The blue uniformed nurse bent down over the bed, and spoke in the Prince's ear.
The Prince opened his eyes, saw him, recognized him, and smiled.
"They tell me that I have got 'the route' Alfred," he whispered painfully. "I am not afraid to die. But I would live if I could. I know, no one knows as I know, what this will mean to you. They tell me I mustn't talk. I can't talk.
"The Duke is your man. Trust the Duke! He will not fail you. He will be your sheet anchor. With the Duke to steady the ship, you will ride out the storm."
An hour later, the Prince lay dead.
The King flung up his head.
The Duke had not failed him.
Many men had mourned the Prince's death, but no man had mourned it, as had the veteran Prime Minister. Between the Duke and the Prince, it was notorious, there had been a friendship, a constant association, personal and political, closer than that between many a father and son. Politically, the Prince's death must have been a staggering blow to the Duke. And yet the wonderful old man had never faltered. Early and late, he had laboured, with inexhaustible patience, at times with a surprising freedom, and yet always with a tact which made his freedom possible, to place his unrivalled knowledge, and his ripe wisdom, untouched by party spirit, at the service of a new, a young, and an inexperienced King.
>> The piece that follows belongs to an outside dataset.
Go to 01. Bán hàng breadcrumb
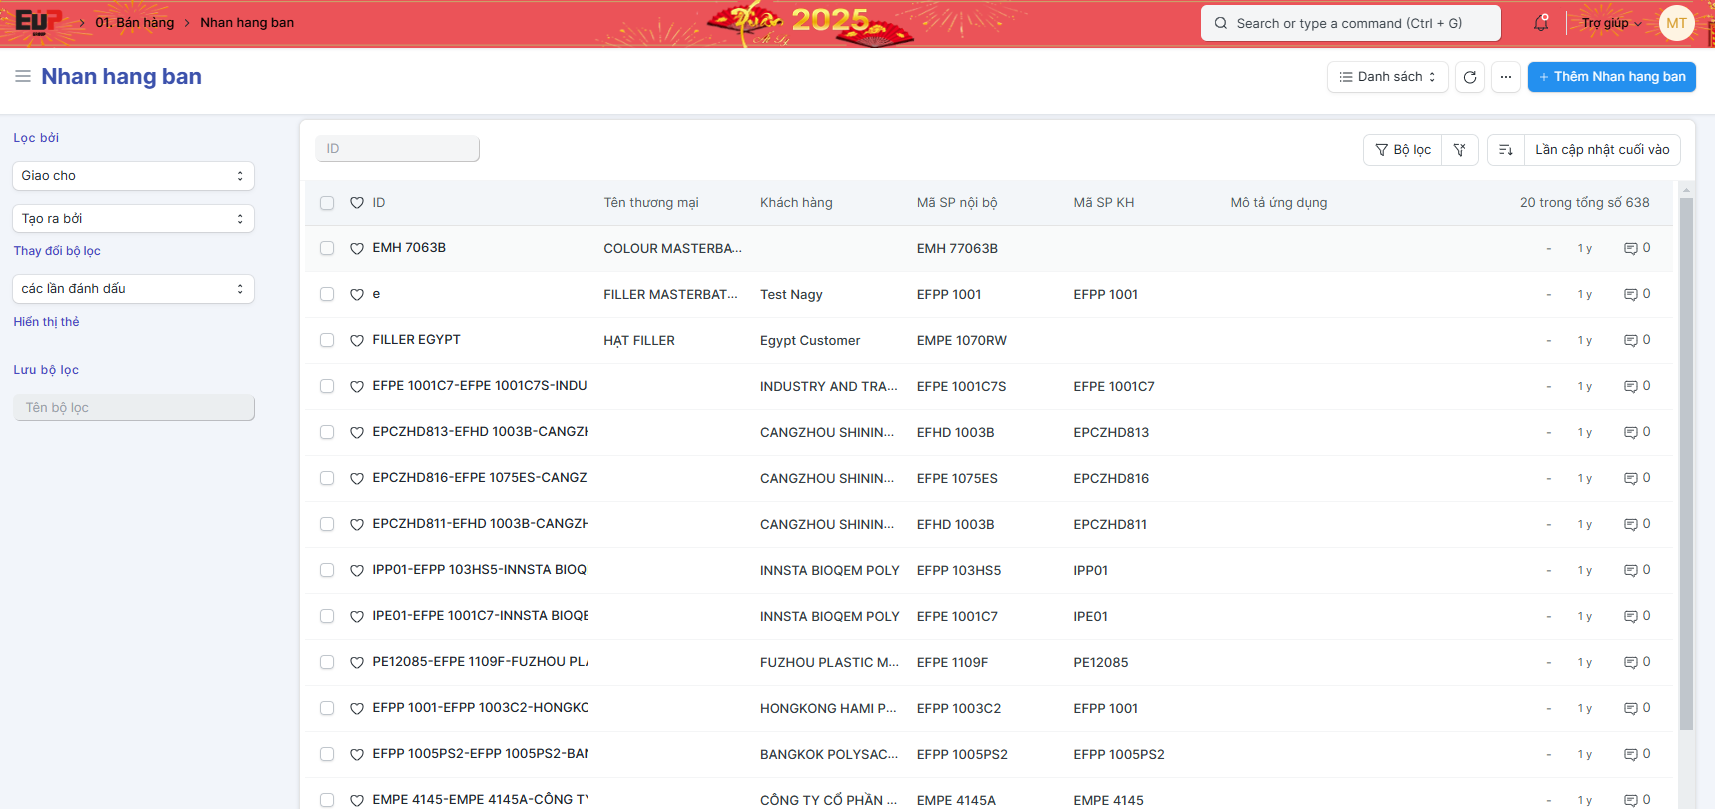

The King was not ungrateful.
Still leaning wearily as he was against the roof balustrade, he turned now, as he thought of the old Duke, and looked across the shadowed darkness of St. James's Park, at the golden glare thrown up by the illuminations in Whitehall. There, in the silent, rather comfortless, and closed in house, in Downing Street, where he had lived, with hardly a break, for so many years, his father's minister, his brother's friend, the old Duke, even now, as likely as not, was hard at work, indomitable, tireless, resourceful, sparing neither himself, nor his subordinates, so that he, the King, "a sailor, not a Prince," might reign.